The release of Violadead last year showed the band trying to move away from the aggressive sound on their debut Repent (2002) and instead opt for a more commercial sound with sing-along friendly choruses. Why else would they enlist the help of Soilwork's leading song writer Peter Wichers to produce the album, as well as inviting Soilwork's front man "Speed" Stridh to sing on one track? However, the release of the Wounded EP earlier this year hinted at a change of style again, and The Grand Machinery definitely confirms that Construcdead have gone back to their roots.
After a short intro, Construcdead immediately surprises the listener with "A Cog In The Machinery". It's a pounding thrash piece, with a bass sound even Korn would have been pleased with, and it also comes with a terrific solo towards the end. Even better is the "The Lustfull", which connects mean verses with a chorus that might as well have been taken straight out of Violadead. The new vocalist Jens Broman impresses, given that he only had a few days to prepare for the recording session. He's a better growler than the previous singer Peter Tuthill, and in the playful "8 Inches Of Flesh" Broman even resembles the almost legendary Peter Dolving (of The Haunted).
One of the disadvantages of the otherwise quite good Violadead was that many of the songs resembled each other too much, but this time around Construcdead seem to have made an effort to give each and every song its own character. Like when an acoustic guitar makes a brief appearance and sheds a temporary ray of light to the otherwise dark and depressing "Treachery". Sometimes the whole thing feels a bit forced, like when Broman growls together with something resembling a group of Gregorian monks on "Pater Noster". And when he talks his way through the lyrics of "The Eye Of Revelation" the whole experiment backfires, sadly.

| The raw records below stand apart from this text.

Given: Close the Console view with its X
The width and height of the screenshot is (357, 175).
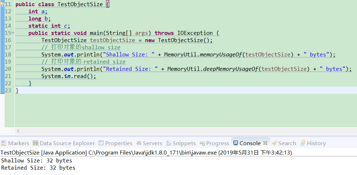Looking at the screenshot, I should pyautogui.click(x=265, y=143).
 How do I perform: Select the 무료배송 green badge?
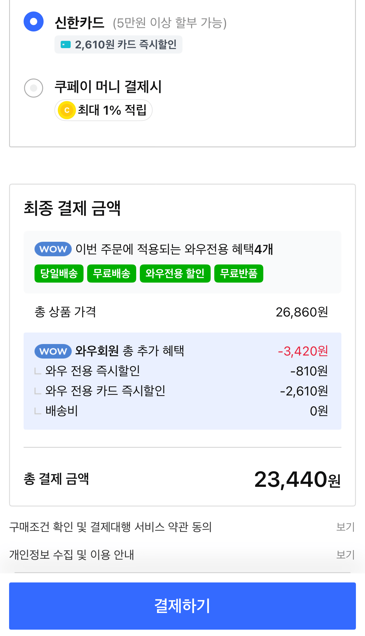click(112, 273)
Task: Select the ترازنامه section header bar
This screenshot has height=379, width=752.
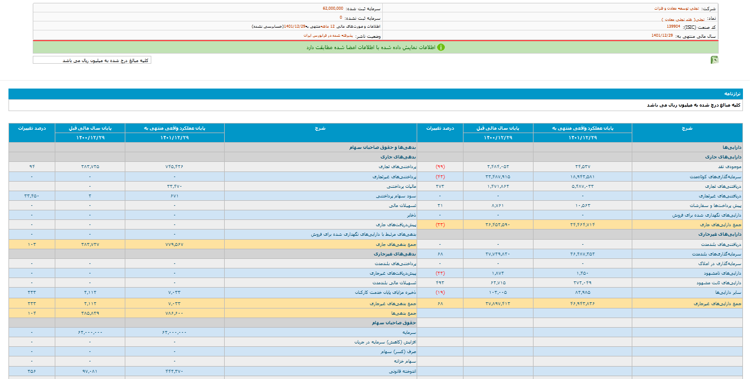Action: [375, 94]
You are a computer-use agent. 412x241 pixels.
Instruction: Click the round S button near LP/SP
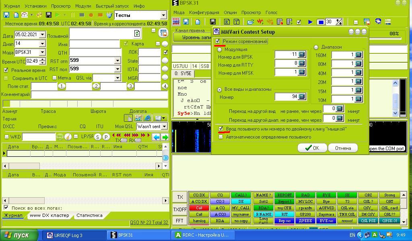pos(97,137)
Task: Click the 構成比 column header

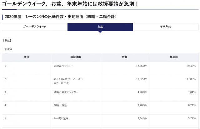Action: tap(173, 57)
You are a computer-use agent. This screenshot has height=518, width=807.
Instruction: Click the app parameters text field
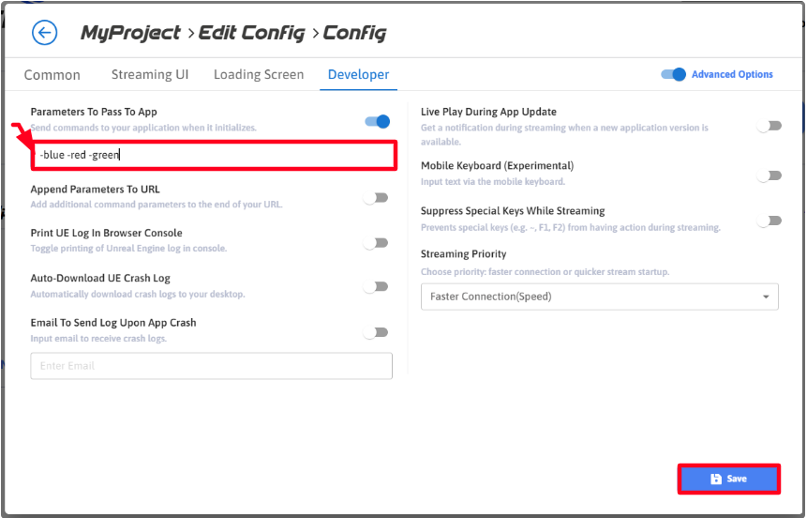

If something is lacking from The Grand Machinery, it's
a catchy hit-single. "The Lustfull" comes close, but can't
quite match the euphoric choruses of either "Bricks" or "Wounded"
from Violadead. This means that Construcdead will have to wait a bit
longer for the big breakthrough, but they still have all the right to
be proud of The Grand Machinery. It's a tight and well-oiled product,
and even one of the best thrash releases this year.